[BEGIN Quoted passage]

When Causality Matters

Usually when you need to intervene or control the behaviour of outcomes. For example in policy making, healthcare (you want the drug to work) or at tech companies when you add new features in the app. Causality matters in decision making and it the industry it becomes a decision science.

Causal models are more robust to changes in the environment since the focus on the underlying mechanisms rather than just on the observed patterns.

casual inference is great for "what if" questions, ML is just awfult at those types of questions
"the new wave of artificial intelligence does not actuallybring intelligence but instead a critical component of intelligence - prediction"
ML requirement is to frame the problem as prediction one. e.g want to translate from english to portuguese, then build ML model that predicts Portuguese sentences when given English sentences.
ML is very good under problems with rigid boundaries

Causal Models

Notation:

T \leftarrow f_{t}(u_{t}) \newline Y \leftarrow f_{y}(T, u_{y})

The treatment is a random variable that depends on exogeneous vairable $u_{t}$ . The outcome $Y$ is a random variable that depends on the threatment $T$ and on endogeneous variable $u_{y}$ .

Now with this framework, we can start interventions. What would happendi f we set the threatment to $t_{0}$

T \leftarrow t_{0}\newline Y \leftarrow f_{y}(T, u_{y})

Definition. When we intervene we define the do(.) operator.

E[Y|T=1] \neq E[Y|do(T=1)]

LHS is an obervations, whereas the right hand side is the truth. In practice you apply threatment $T=1$ to only a subset of observations, whereas the RHS tells you what would happen if you apply to all observations.

Individual threatment effect

This is the difference between counterfactual(not able to observe) vs factual (able to observe).

For an individual unit $i$ , the indivudual threatment effect is:

\rho_{i} = Y_{i}|do(T=1) -Y_{i}|(T=0) = Y_{1i} - Y_{0i}

Due to the fundamental problem of causal inference, you can only observe one term of the preceding equation. So, even though you can express the term theoretically, it doesn't necessarily mean you can recover it from data. From data we will make an estimate!

[END Quoted passage]
[BEGIN Stored rows]

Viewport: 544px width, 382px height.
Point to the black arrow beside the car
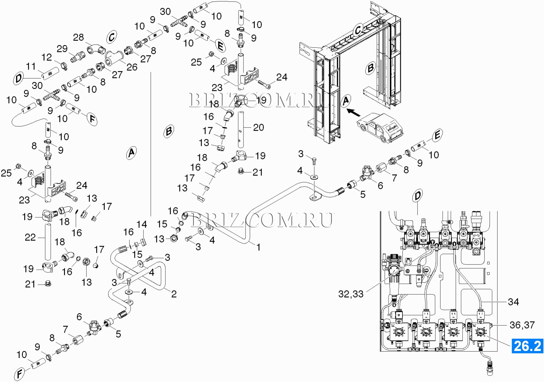point(353,112)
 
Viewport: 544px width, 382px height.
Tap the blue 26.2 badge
point(527,346)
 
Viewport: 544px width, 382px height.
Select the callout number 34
point(513,302)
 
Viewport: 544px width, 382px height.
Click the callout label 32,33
point(350,294)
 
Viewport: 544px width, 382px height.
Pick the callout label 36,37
point(522,325)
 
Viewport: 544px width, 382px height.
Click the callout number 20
point(258,127)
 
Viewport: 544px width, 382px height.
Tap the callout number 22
point(30,237)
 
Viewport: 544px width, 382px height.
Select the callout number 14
point(142,224)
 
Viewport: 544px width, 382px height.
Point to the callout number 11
point(31,66)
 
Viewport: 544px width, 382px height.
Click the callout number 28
point(78,37)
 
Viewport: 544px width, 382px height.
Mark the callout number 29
point(62,49)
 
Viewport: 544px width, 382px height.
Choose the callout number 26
point(132,67)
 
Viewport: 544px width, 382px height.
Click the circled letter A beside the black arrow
point(346,101)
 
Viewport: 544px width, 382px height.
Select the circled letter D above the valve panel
point(418,196)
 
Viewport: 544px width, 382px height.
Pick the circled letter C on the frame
point(358,30)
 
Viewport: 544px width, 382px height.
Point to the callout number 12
point(47,57)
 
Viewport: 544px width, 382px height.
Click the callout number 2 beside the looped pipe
point(174,294)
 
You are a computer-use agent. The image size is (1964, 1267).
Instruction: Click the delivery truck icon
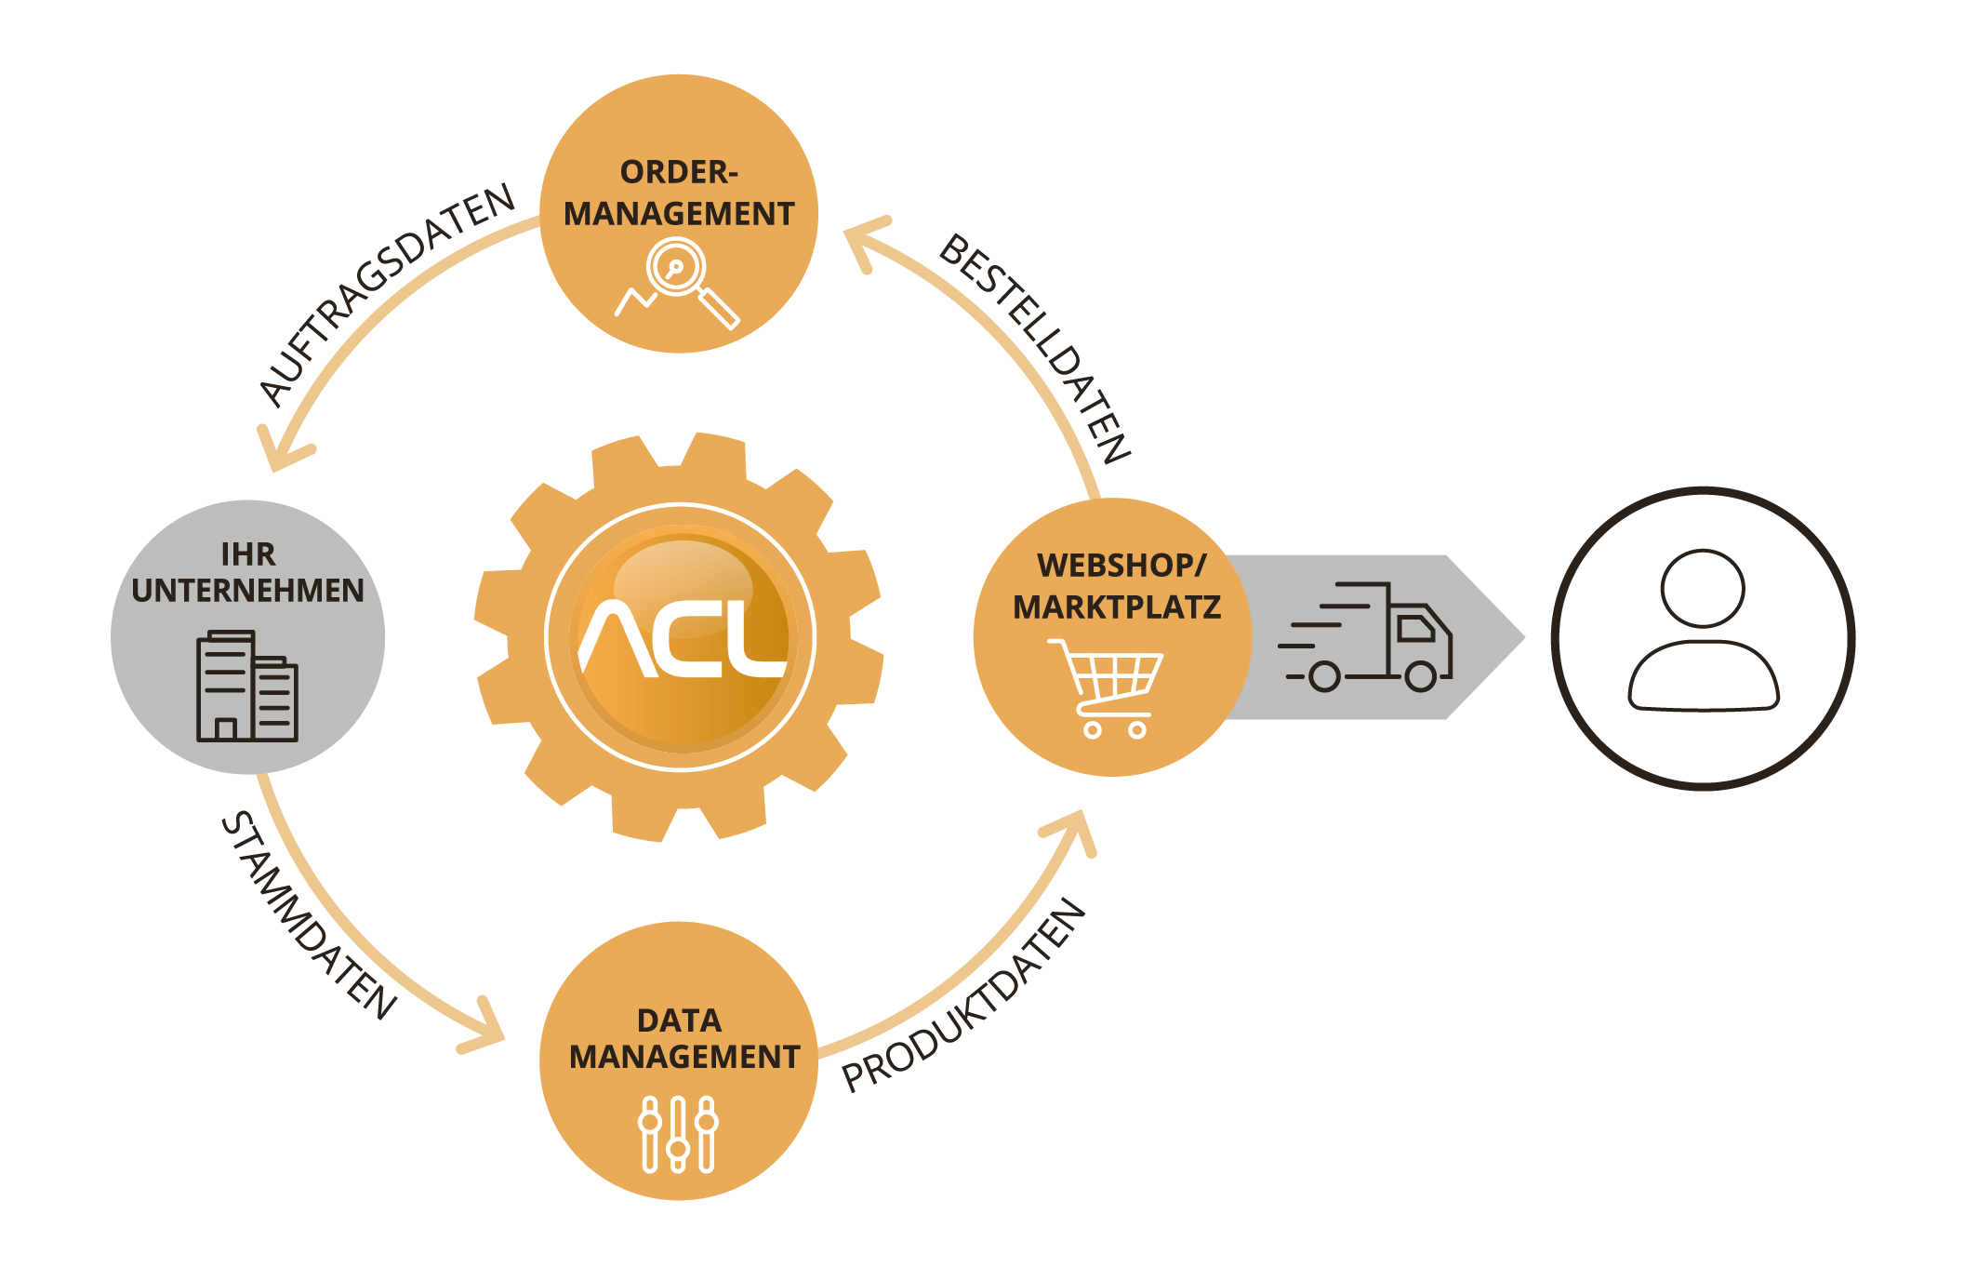coord(1367,638)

[END Stored rows]

» **The tasks**
• a. Answer these questions using the causal inference notes above.
(i) What type of questions is causal inference said to be great for?
(ii) In the translation example, the model predicts sentences in which language?
(iii) Which operator is defined when we intervene?
• b. Please reproduce the stretch of the causal inference notes from "For an individual" through "make an estimate!".

» **Solved problems**
• a.
(i) "What if" questions.
(ii) Portuguese.
(iii) The do(.) operator.

• b.
For an individual unit $i$ , the indivudual threatment effect is:

\rho_{i} = Y_{i}|do(T=1) -Y_{i}|(T=0) = Y_{1i} - Y_{0i}

Due to the fundamental problem of causal inference, you can only observe one term of the preceding equation. So, even though you can express the term theoretically, it doesn't necessarily mean you can recover it from data. From data we will make an estimate!